Sonuç olarak Tel Rıfat hem Erdoğan için İdlib’de cihatçı örgütlere himaye sunan statükoyu koruma hem Kürtlere desteğe çekmesi yönünde Washington üzerinde baskıyı sürdürme hem de içeride iktidarın destek kolonlarını sağlam tutma aracı olarak duruyor.
Fakat bu manevranın İdlib bağlantılı baskıları sonuna kadar savuşturması mümkün değil. 2019’dan beri “İdlib’e karşılık Tel Rıfat ve Menbic” pazarlığına yanaşmayan Rusya’nın yeni bir Türk operasyonuna yeşil ışık yakması beklenmiyor. Suriye açısından meseleye bakıldığında durum gayet kritik:
-Tel Rıfat Türk ordusu ve yedeğindeki milislerin eline geçerse Halep yeniden saldırılara açık hâle gelebilir.
-Fırat Kalkanı ve Zeytin Dalı bölgelerindeki güçlerin Tel Rıfat koridoruyla birleşmesi Şam karşıtı cepheyi yeniden büyütebilir.
-Tel Rıfat’tan sonra Menbic’in de el değiştirmesi Fırat’ın batısının tamamen Türkiye’nin kontrolüne girmesi anlamına geliyor.

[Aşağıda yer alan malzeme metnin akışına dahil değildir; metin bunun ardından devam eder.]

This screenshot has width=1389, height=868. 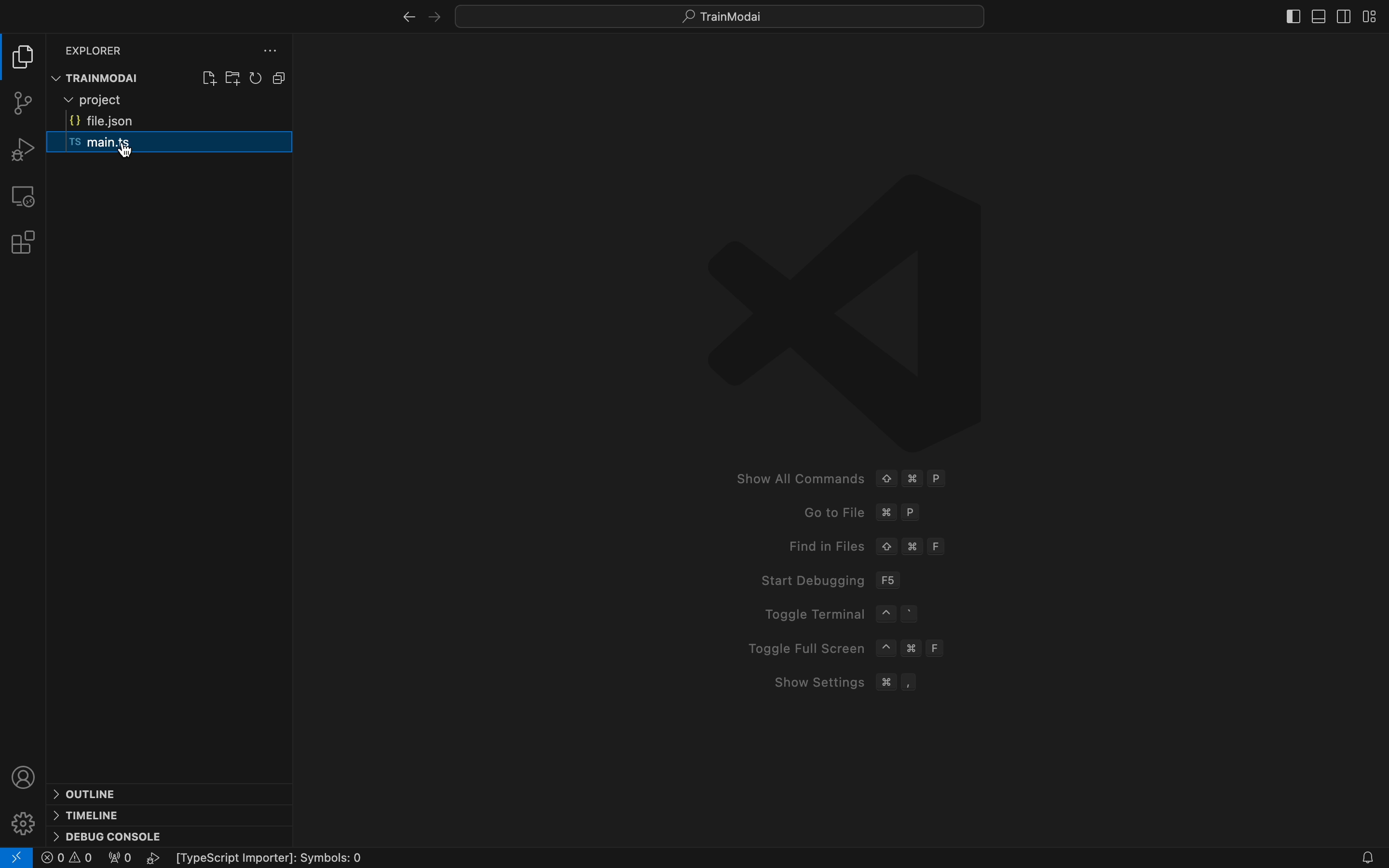 What do you see at coordinates (830, 479) in the screenshot?
I see `Show All Commands ¢ ¥ P` at bounding box center [830, 479].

-Türk ordusunun Tel Rıfat’a girmesi Şii beldelerinin Halep’e ulaşımlarını tehlikeye atabilir. Bu ihtimal Hizbullah ve İran destekli Şii güçleri potansiyel direnç kaynağı hâline getiriyor.
-Tel Rıfat senaryosu yürüdüğünde Suriye devletinin elde ettiği stratejik kazanımlar tehlikeye girebilir. Türkiye’yi bu bölgelerden çıkarmak da iyice zorlaşabilir.
-Sadece Türk ordusunun M-4 güzergâhından çekilmesine karşı Tel Rıfat’ta saha hâkimiyetini çok etkilemeyen kısmi bir operasyona yeşil ışık yakılabileceği seçeneği üzerinde duruluyor. Suriye ve müttefiklerinin Tel Rıfat’a atfettiği önem ortadayken bu konuda atılacak geri adım muhtemelen Erdoğan’ın sahadaki durumu değiştirecek önemli bir adım atmasını gerektiriyor.